■ EXERCISE
Reproduce the stretch of records from the line containing "Image resolution: width=980" through the end of the records, both ends included, and omit the pictures from your answer.

Data entries:
◇ ◇ ◇ ◇

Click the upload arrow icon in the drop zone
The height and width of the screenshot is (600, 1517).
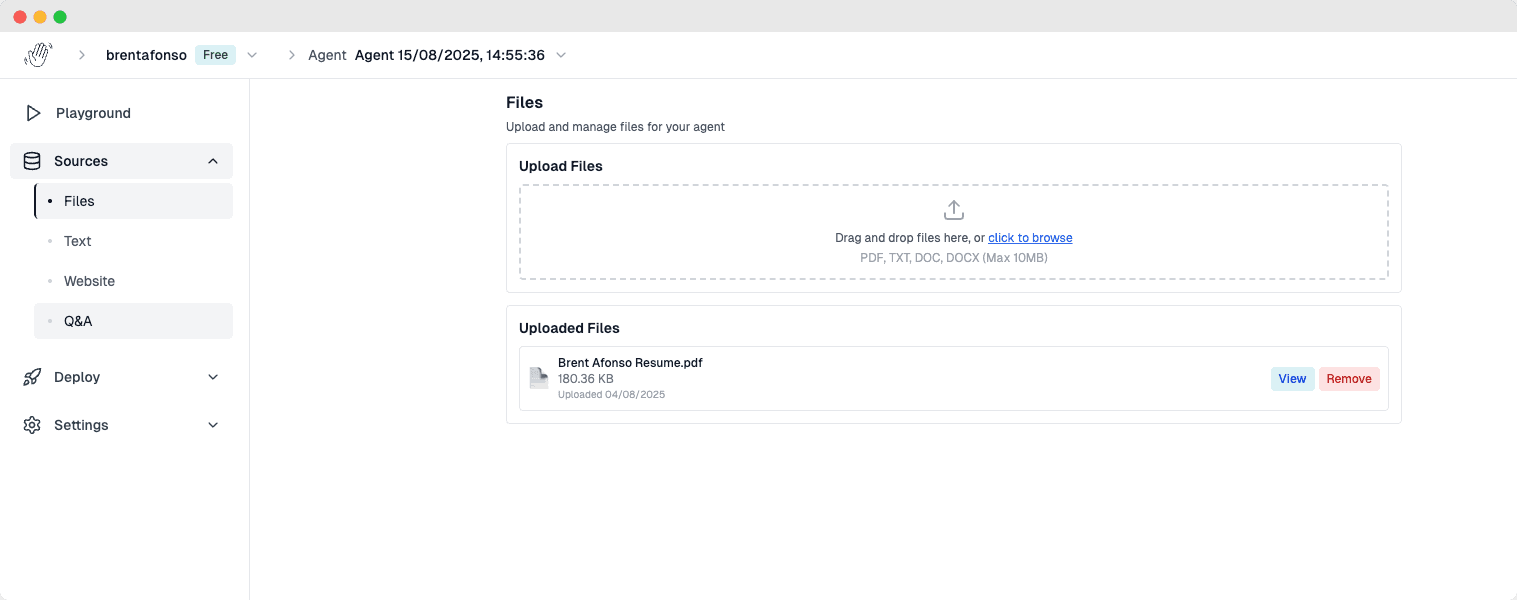click(x=953, y=210)
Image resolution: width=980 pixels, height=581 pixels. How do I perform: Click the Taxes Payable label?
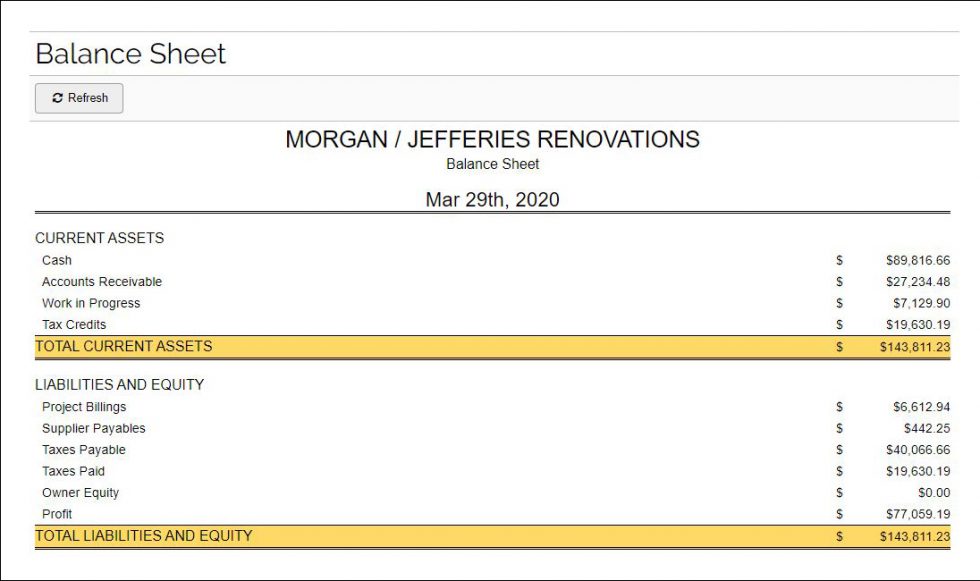(84, 450)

◇ ◇ ◇ ◇

■ THE ANSWER
Image resolution: width=980 pixels, height=581 pixels. How do I perform: Click the Taxes Payable label?
(84, 450)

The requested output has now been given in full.